Avoid advice, support instead
You might think you’re helping someone by telling them how to fix a problem. But, generally speaking, people don’t want advice unless they request it. Provide emotional support by holding a space for them and use reflective questions that might ease them into their own conclusions. For example, ask them what may have helped previously in a similar situation or if there is anything they think that might help them to feel a bit better.
If the person comes up with some solutions that you don’t necessarily agree with, avoid pushing your point of view through. Just because their approach doesn’t resonate with you, doesn’t mean they’re wrong and you’re right and pointing out the flaws may only serve to drag the down.
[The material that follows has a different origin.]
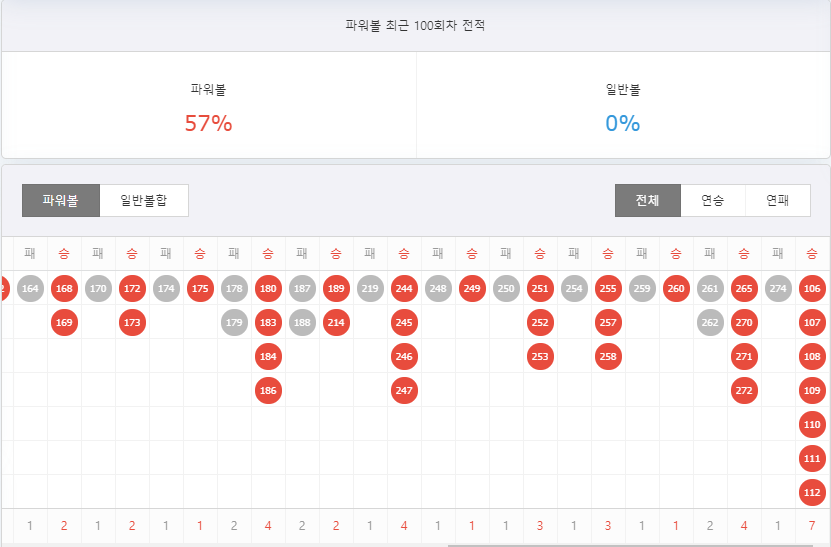831x547 pixels.
Task: Click gray round marker 262
Action: [x=710, y=323]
If someone is feeling down about a mistake they think they made, then it can be appropriate to remind them of their successes and good character traits. Just because something went wrong this time, doesn’t mean they always make that mistake and point out the good things they do and have done (although don’t overdo it to the point that it sounds unauthentic). This form of encouragement can help to lift someone’s mood and stop them from spiralling backwards.
Touch and hug
The power of touch is a wonderful thing. Depending on your relationship with the person, kisses, touches and hugs can be extremely therapeutic and healing.
Do something nice
Someone trying to manage emotional turmoil may have less mental capacity for dealing with their usual responsibilities. After you’ve listened and validated their feelings, you can also show compassion by helping lighten their burden, if at all possible. You don’t have to do anything grand or sweeping. In fact, little things can often have more impact, especially when your actions show you truly heard and understood their words. Offer to help them with chores or buy them a bunch of flowers, for example.
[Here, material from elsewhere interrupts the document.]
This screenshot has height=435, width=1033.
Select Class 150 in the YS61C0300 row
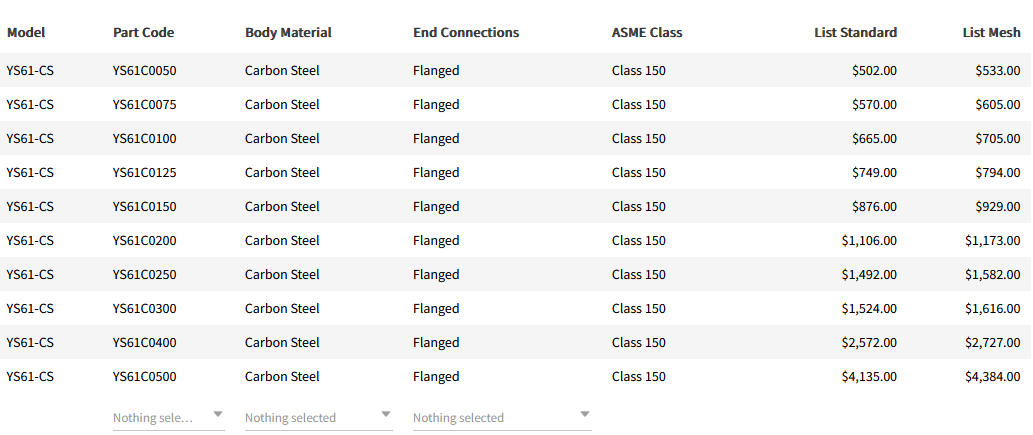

Once they’ve had a chance to talk and process the issue, arranging an activity that might help to take their mind away from their issue can be a good idea. They might want to distract themselves from stress and worry but not know where to begin. Aim for a fun, low-key activity you can reschedule if they don’t feel up to it. A walk. meal out or perhaps a craft or game, for example.
Check back in
It’s easy to forget the person that is facing a difficult situation once you’ve walked away and gone back to your own life. Remember to check back in with your friend or loved one to see how they are getting on and continue to offer emotional support. People like to know that you care and are still thinking about them. Think about how it makes you feel. A simple, “Hey, I just wanted to see how you were coping after the other day. I know it can take some time to heal or adapt after this sort of event so I want you to know I’m here for you.”
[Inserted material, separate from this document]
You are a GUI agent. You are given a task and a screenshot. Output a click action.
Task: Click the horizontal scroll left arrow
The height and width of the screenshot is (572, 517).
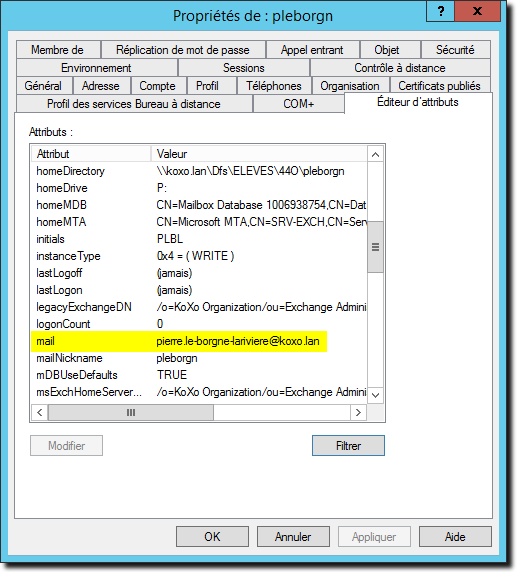(x=39, y=413)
Whilst we can’t solve other people’s problems or make their hurt go away, we can be there for them. Remember, it’s more important to be genuinely caring than to say all the right things. Holding a space for someone to cry, to talk and to process their tough situation is all that’s required and is an invaluable act of kindness, one that we should all give and receive.
It’s more important to be genuinely caring than to say all the right things.